■ PROMPT A ■
In the passage on Napoleon's expedition to Egypt, what was the Rosetta Stone made of?

■ QUOTED TEXT ■

BEGIN

A peculiar truth of human life is that men often fail to accomplish what they set out to do, and achieve by accident and indirection something else entirely from what they intend — and there are times when this accidental achievement is of far greater value than the originally intended one could ever have been! An interesting and happy example of this perverseness of fortune occurred some 150 years ago, when Napoleon sent a military expedition to Egypt. His project was a complete failure from a military point of view, and the scientists and scholars who had accompanied Napoleon found themselves with plenty of time on their hands. They used their time in making a survey of the monuments and inscriptions which ancient Egypt had left in profusion to puzzle modern man. The results of their work became the first thorough description of the monuments of the Nile Valley which awaited the spade of the excavator — a most happy circumstance for the future of man's knowledge of the rich, ancient culture of the Near East.
It was on this expedition, moreover, that one of Napoleon's officers found the now famous "Rosetta Stone," a slab of black basalt measuring about 4 feet by 2, which proved to be the key to the interpretation of Egyptian hieroglyphics, before then a closed book to students. On it was found a decree of the Egyptian priesthood, inscribed in hieroglyphics, in Greek, and in demotic, furnishing thereby a means by which at long last the language of Egypt was opened for translation. This in turn meant that the world soon knew that in the long buried civilization under the sands of Egypt there had been a great religion, highly advanced in moral and spiritual insight.

END

■ STORED DATA ■
BEGIN

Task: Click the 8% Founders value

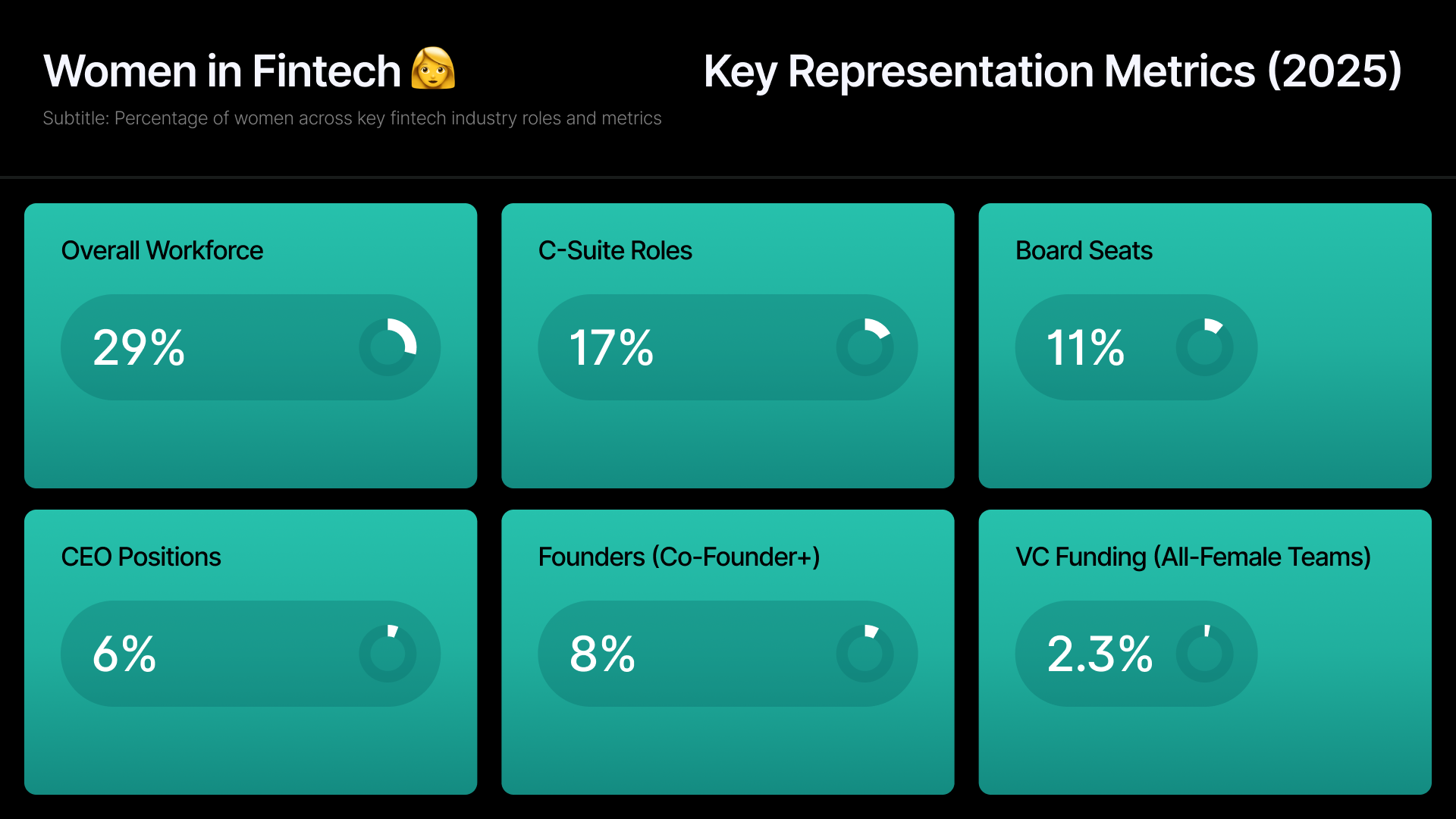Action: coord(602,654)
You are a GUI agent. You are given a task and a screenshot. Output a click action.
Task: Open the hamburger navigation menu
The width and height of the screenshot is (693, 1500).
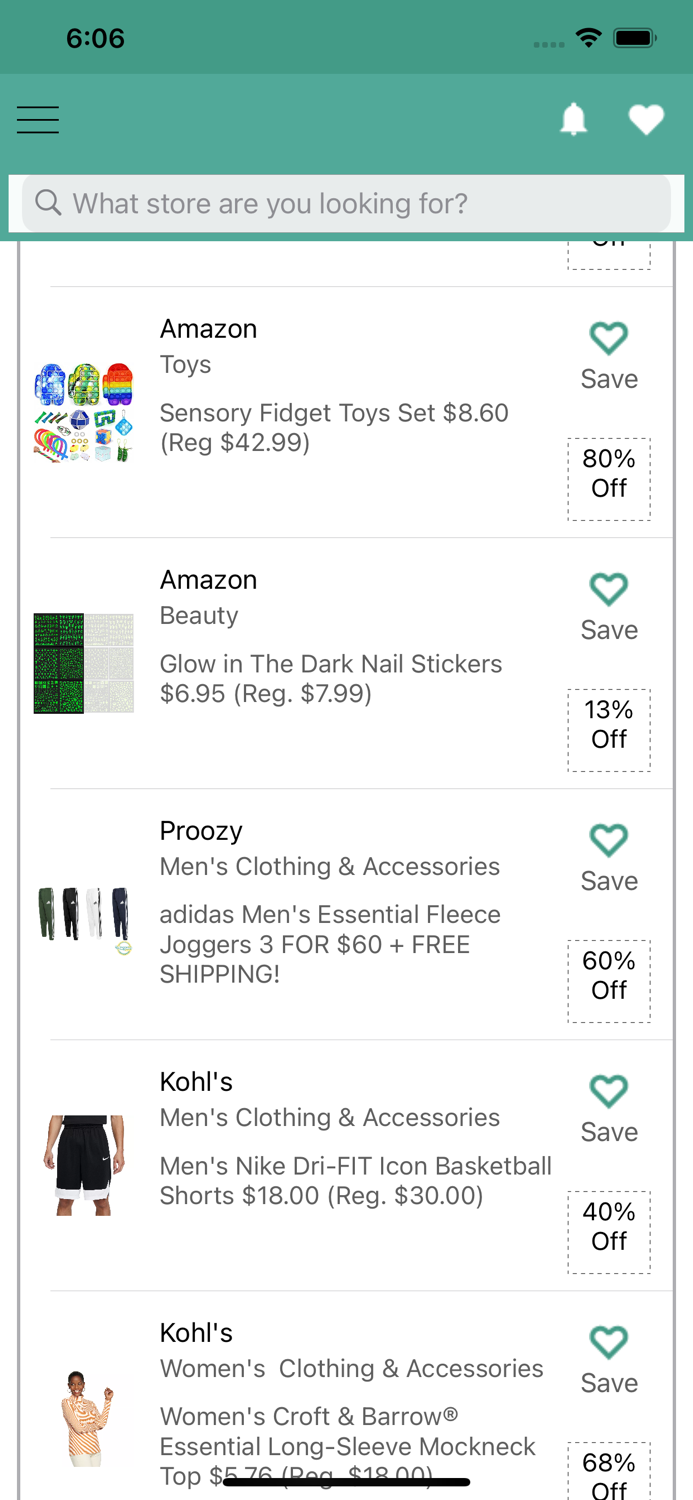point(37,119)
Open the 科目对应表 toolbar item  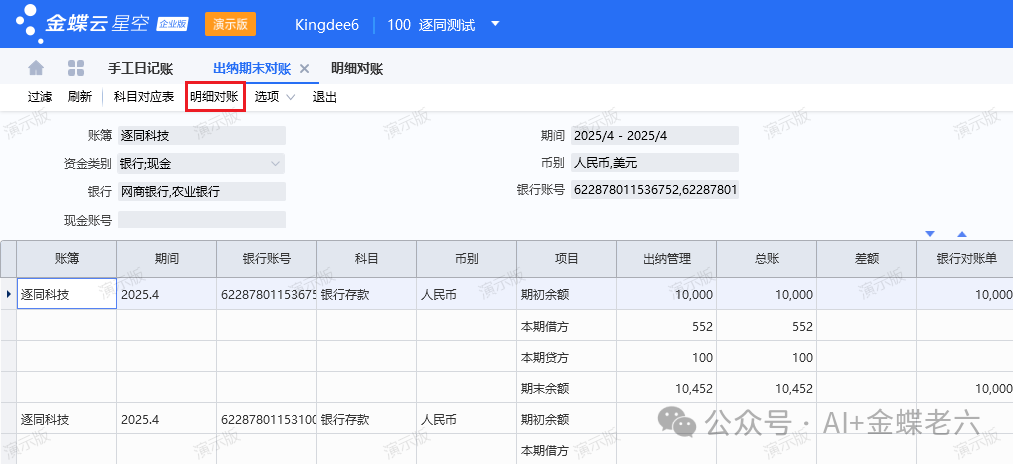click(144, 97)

END

■ PROMPT B ■
In the rows, switch "hamburger" to "sidebar" in the lines from the start of the rows through the line containing "point(37,119)", and give those lines again with everything else unchanged. Leave the pictures out.

■ RESULT A ■
Black basalt.

■ RESULT B ■
Task: Click the 8% Founders value

Action: coord(602,654)
You are a GUI agent. You are given a task and a screenshot. Output a click action.
Task: Open the sidebar navigation menu
The width and height of the screenshot is (693, 1500).
point(37,119)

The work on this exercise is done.